**PROVIDED MATERIAL**
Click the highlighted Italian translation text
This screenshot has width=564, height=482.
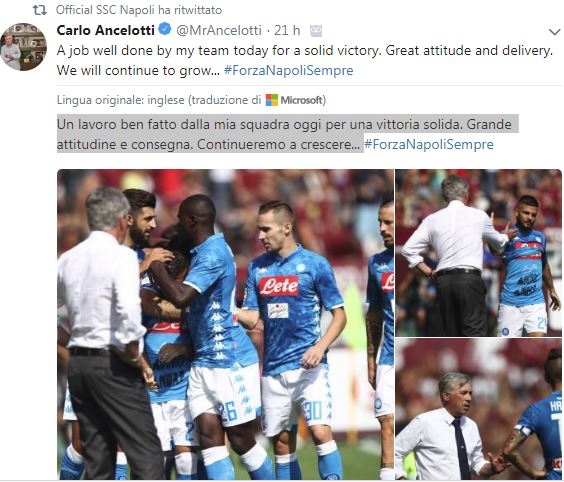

* * *

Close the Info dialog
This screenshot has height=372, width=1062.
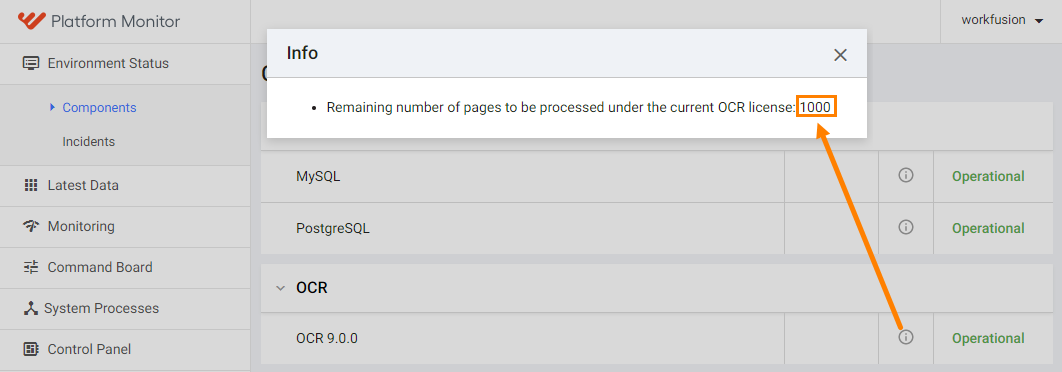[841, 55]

---

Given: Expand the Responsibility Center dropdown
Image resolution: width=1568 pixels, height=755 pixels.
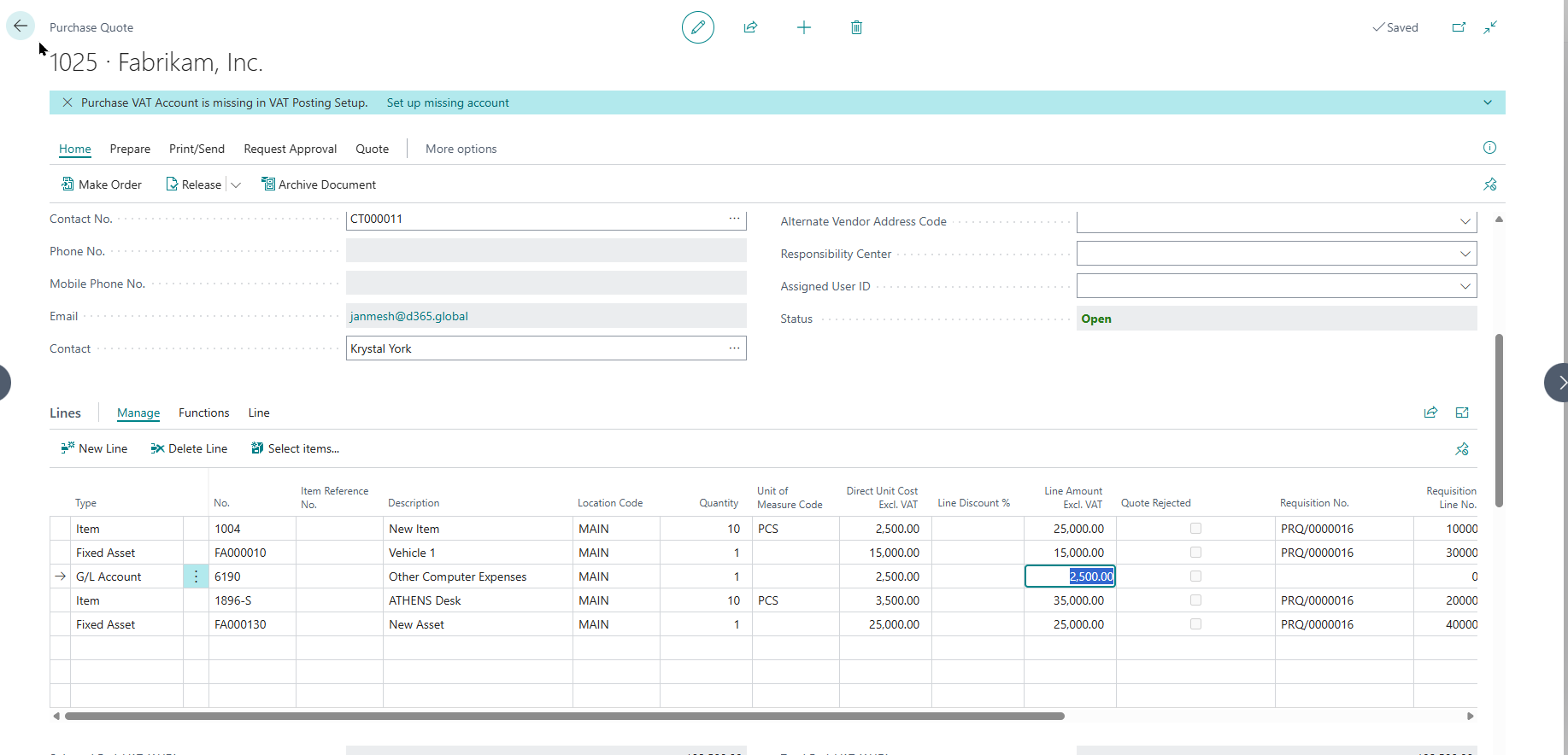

**EXERCISE INSTRUCTIONS**
Restate word for word the lines in the material above from the one with "Given: Expand the" to the one with "Image resolution: width=1568"; both of those lines count, and nothing else does.

**EXERCISE ANSWER**
Given: Expand the Responsibility Center dropdown
Image resolution: width=1568 pixels, height=755 pixels.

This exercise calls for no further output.